Losing sight of the fact that to be able to resolve a request for an administrative declaration of infringement of a process patent and to technically and scientifically verify the arguments of the defendant, regarding the alleged fact that the process used to manufacture its product is different, it is essential to show scientific evidence of the allegedly different process and the plaintiff must be allowed access to that information to be able to analyse it. This does not happen in many cases under the argument that the defendant requested such information to be classified as an industrial secret and reserved information.
In this regard, it is important to highlight that the industrial secret and/or the character of confidential information in the Mexican legal framework does not confer the right to the defendant to avoid demonstrating in a contentious administrative procedure what the production process of its product is, as these figures are intended to preserve the confidentiality of certain information against a competitor to ensure that it is not unduly disclosed. In no way can it serve as a defence in litigation, when the defendant has the burden of proof to show that its process is different.
In the Mexican legal system, an industrial secret entails a right and a duty. The defendant has a right to preserve its process’s secrecy and to prevent its disclosure to third parties through the adoption of measures by the authorities. In addition, the defendant has a duty to demonstrate, in an administrative infringement procedure related to a process patent, that the process is different, as the issuance of a resolution that decides the controversy depends on this analysis.
The IP Law obliges the Mexican Institute of Industrial Property to adopt the necessary measures to prevent the disclosure of industrial secrets to third parties in any administrative procedure in which any of the interested parties is required to reveal an industrial secret. Therefore, the necessary measures must be adopted to prevent disclosure to third parties unrelated to the dispute so as not to leave the plaintiff defenceless.

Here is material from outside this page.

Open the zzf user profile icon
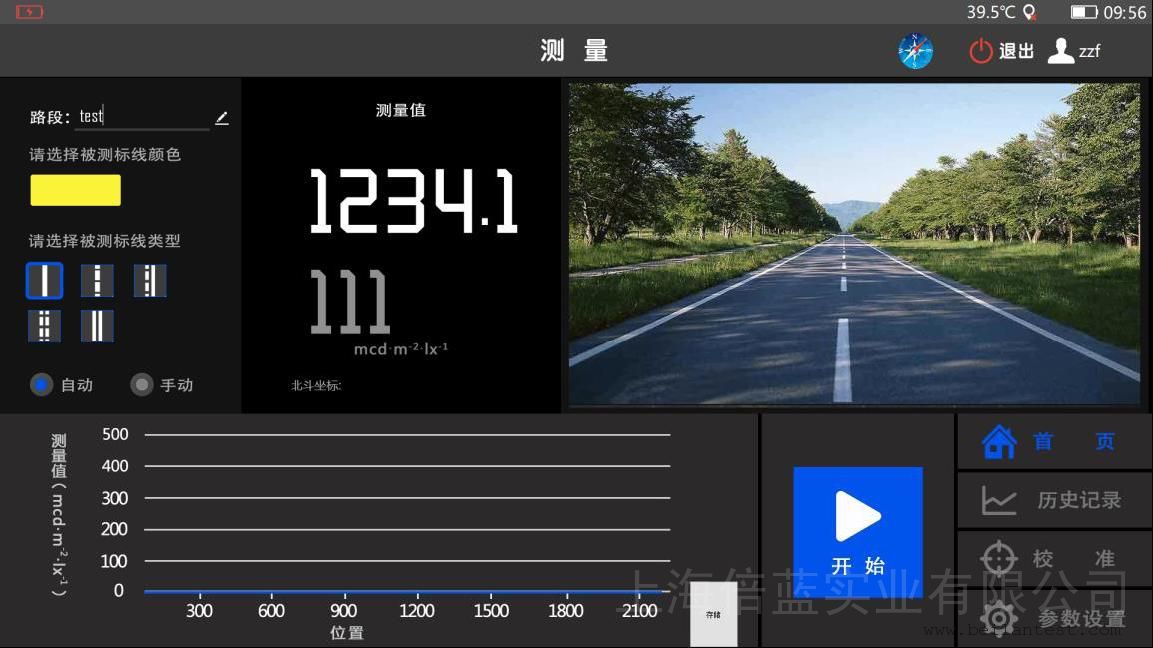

In this context, it is essential that the alleged infringer reveals and demonstrates the production process to prove his or her defence. By hiding behind an industrial secret to prevent his or her evidence from being duly analysed in the administrative procedure by all the parties and the corresponding authorities, the infringer does not provide the appropriate technical and scientific evidence to demonstrate that it has not carried out the claimed infringements, as there is no verifiable technical or scientific information that establishes that its method is different from that claimed by the patent of interest.
In this regard, the courts have already ruled on an isolated criterion related to generic products that, in accordance with the fundamental right to information provided for in Article 6 of the Constitution, a generic drug, unlike a reference product, owing to its nature, does not possess confidential commercial information that grants a competitive advantage to a certain person, nor can it be considered a commercial secret, meaning that access to information on the generic drug held by the health authorities cannot be prohibited to individuals.
In brief, the hurdles faced in the Mexican system do not look so different from those faced in other jurisdictions; the challenges that are faced by innovators to enforce and defend their exclusive rights depend on the level of development of the regulatory framework in connection with the approval processes and policies by the authorities, as well as the criteria by the courts and the administrative authorities in charge of analysing patent cases.